[Stored data entries]

■ ■ ■ ■

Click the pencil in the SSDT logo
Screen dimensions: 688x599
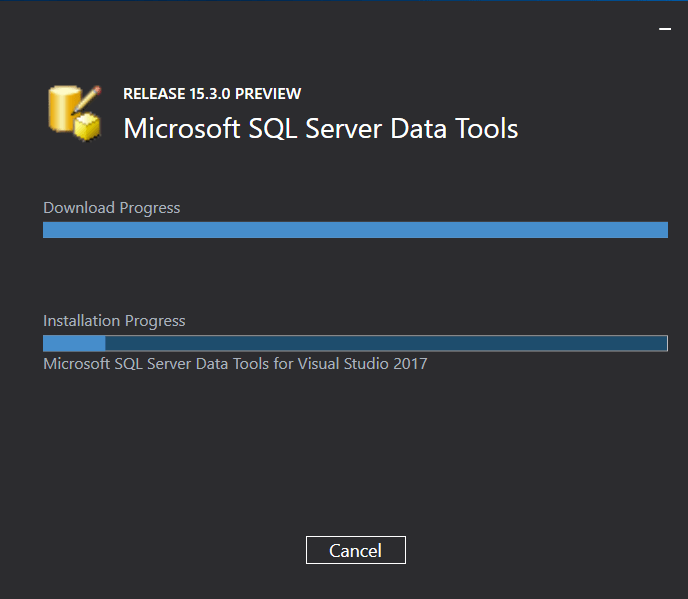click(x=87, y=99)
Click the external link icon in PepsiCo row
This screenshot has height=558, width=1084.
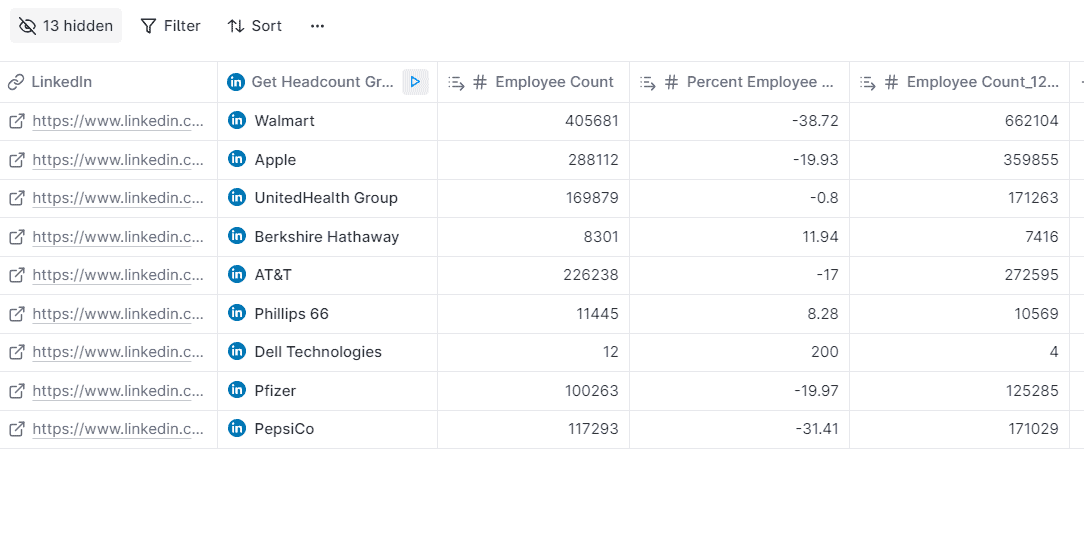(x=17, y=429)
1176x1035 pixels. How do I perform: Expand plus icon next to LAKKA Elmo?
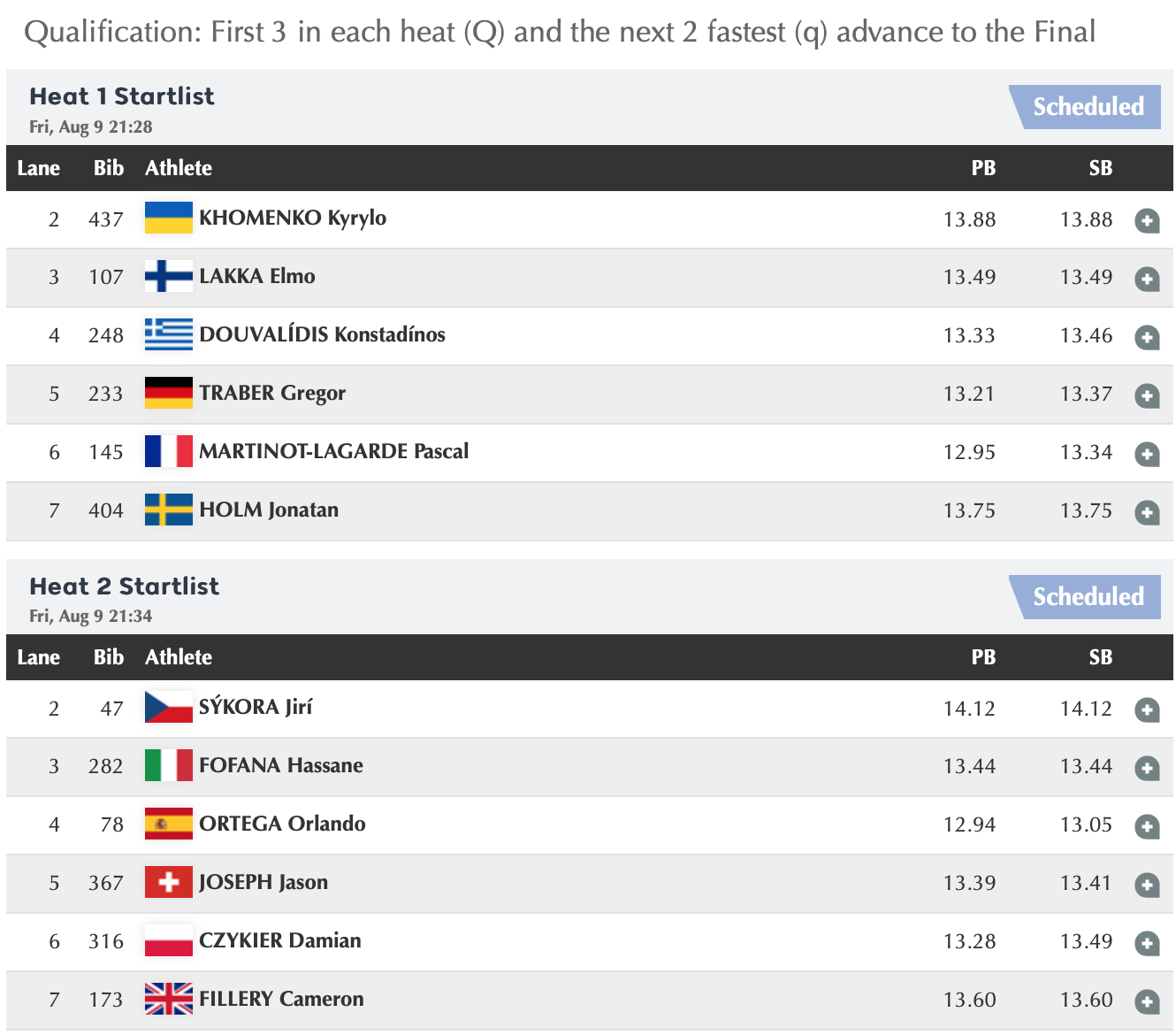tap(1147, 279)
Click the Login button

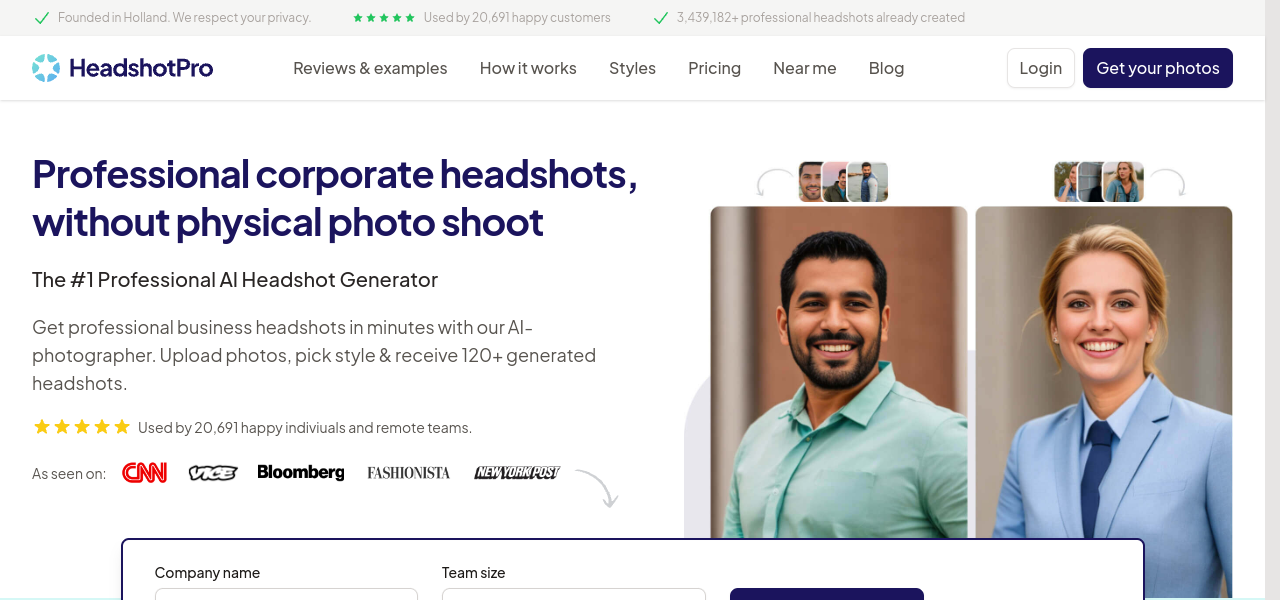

■ ■ ■ ■

■ **INSTRUCTIONS FOR THE TASK**
If an entry above holds a picture, leave that picture out and print the rest exactly.

■ **TASK SOLUTION**
Click the pencil in the SSDT logo
Screen dimensions: 688x599
click(x=87, y=99)
Click the external link icon in PepsiCo row
This screenshot has height=558, width=1084.
(x=17, y=429)
1176x1035 pixels. How do I perform: Expand plus icon next to LAKKA Elmo?
tap(1147, 279)
Click the Login button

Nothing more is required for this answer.